Yazıya nitekim oturduğum saatlerde Almanya’da bir dizi kanaat önderinin “pis işler” söylemi nedeniyle Merz hakkında “Nazi terminolojisi” vurgusu üzerinden suç duyurusu yaptıklarını gördüm.
YA SEN YA BEN MANTIĞI
Uluslararası yorumcular, bulunduğumuz aşamada daha çok “uluslararası hukukun çiğnenmesi” boyutuna odaklanıyor.
Ukrayna’nın işgali, uluslararası hukukun göz göre göre ayak altına alınmasının ilk büyük dönemeciydi...
Netanyahu’nun, uluslararası topluma geçerli kanıt ve gerekçe sunmaksızın, İran’a saldırısı da 2. büyük dönemeç oldu.
2003’teki Irak savaşında dahi... ABD Dışişleri Bakanı Colin Powell, yalandan da olsa, çıkıp BM nezdinde Saddam’ın “kitle imha silahları” olduğuna dair bir açıklama yapmak zorunluluğu duymuştu.
AB ülkeleri gerçi ikna olmamış, muazzam protestolar düzenlenmiş; Fransa Cumhurbaşkanı Chirac işgale karşı çıkmış, bir tek Blair kör gözüm parmağına ABD Başkanı George W. Bush’un arkasından gitmişti...
Bugün ise Batı, İsrail’in tek başına “varoluş riski” şeklinde tanımladığı bir tehdit algısı arkasında sorgusuz hizalanıyor. Konu tartışmaya dahi açılmıyor, somut gerekçelendirilmiyor.
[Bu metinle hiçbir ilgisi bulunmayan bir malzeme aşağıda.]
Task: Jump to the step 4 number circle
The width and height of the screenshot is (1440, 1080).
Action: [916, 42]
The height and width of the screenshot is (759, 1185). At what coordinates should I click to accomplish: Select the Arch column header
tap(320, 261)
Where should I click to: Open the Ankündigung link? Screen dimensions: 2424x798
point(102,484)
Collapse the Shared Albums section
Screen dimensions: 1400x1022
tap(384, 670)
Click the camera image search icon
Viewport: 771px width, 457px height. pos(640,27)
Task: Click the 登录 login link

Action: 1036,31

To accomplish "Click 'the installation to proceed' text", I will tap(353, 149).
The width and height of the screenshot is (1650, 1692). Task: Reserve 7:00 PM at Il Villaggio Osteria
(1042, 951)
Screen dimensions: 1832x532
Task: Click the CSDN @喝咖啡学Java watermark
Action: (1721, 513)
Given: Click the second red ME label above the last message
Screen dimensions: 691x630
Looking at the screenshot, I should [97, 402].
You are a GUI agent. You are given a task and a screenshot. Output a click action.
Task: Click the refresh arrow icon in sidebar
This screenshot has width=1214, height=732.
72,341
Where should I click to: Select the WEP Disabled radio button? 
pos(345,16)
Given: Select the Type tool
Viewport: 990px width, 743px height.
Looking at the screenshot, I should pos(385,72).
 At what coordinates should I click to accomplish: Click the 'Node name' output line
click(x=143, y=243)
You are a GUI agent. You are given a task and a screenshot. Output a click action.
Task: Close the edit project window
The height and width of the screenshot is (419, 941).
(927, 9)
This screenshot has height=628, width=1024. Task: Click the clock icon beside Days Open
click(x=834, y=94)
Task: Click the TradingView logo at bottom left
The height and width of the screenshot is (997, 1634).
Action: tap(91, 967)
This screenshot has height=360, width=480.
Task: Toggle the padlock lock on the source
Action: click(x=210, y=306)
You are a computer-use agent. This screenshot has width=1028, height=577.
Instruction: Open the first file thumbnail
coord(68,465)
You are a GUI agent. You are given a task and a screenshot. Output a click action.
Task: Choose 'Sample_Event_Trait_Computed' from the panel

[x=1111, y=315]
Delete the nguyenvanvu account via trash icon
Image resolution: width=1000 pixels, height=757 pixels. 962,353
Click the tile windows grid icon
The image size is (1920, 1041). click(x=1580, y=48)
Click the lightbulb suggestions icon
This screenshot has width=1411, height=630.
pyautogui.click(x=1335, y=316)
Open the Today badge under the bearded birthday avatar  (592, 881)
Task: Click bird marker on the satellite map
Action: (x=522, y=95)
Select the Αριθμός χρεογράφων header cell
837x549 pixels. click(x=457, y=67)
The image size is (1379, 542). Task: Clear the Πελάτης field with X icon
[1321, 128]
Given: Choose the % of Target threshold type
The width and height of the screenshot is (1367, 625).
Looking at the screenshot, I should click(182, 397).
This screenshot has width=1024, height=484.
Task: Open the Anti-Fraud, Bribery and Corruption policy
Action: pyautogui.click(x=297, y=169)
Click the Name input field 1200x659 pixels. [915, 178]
Adı zikredilmeyen BM’e getirilmiyor...
Yalnızca hukuk değil, çok taraflı kurumlar da “out” bu durumda.
Niye?
Çünkü Trump’ın buyurduğu üzere “düşmanın kayıtsız şartsız teslim olması” bekleniyor.
Artık yalnızca “güçlünün hukukun geçerli olduğu” yerde, bizi nasıl bir dünyanın beklediğini, La Stampa yazarlarından Gabriele Segre şöyle özetliyor:
“Herhangi bir uluslararası düzen referansından yoksun olan savaşlar, (‘ya sen, ya da ben!’ mantığıyla) varoluş savaşlarına dönüştü. Ne sonuç öngören zafer stratejileri olan, ne yenilgi halinde çıkış kapısı planları olan savaşlar bunlar. Bu nedenle de pazarlık ya da müzakere payları bulunmuyor. BM’in mavi berelilerine, inandırıcılık sahibi arabuluculara, korunmak istenen dengelere yer yok. Modern savaşların geçer akçe biricik sonucu, düşmanın komple imhasından geçiyor.
Hukuk yok. Caydırıcılık yok. Ve bir siyasi irade yok.
Milletler arası ilişkileri düzenleyici tek öğe güç ve güç kullanımı bundan böyle.”
Kemerlerinizi bağlayın demekten başka söze yer kalmıyor.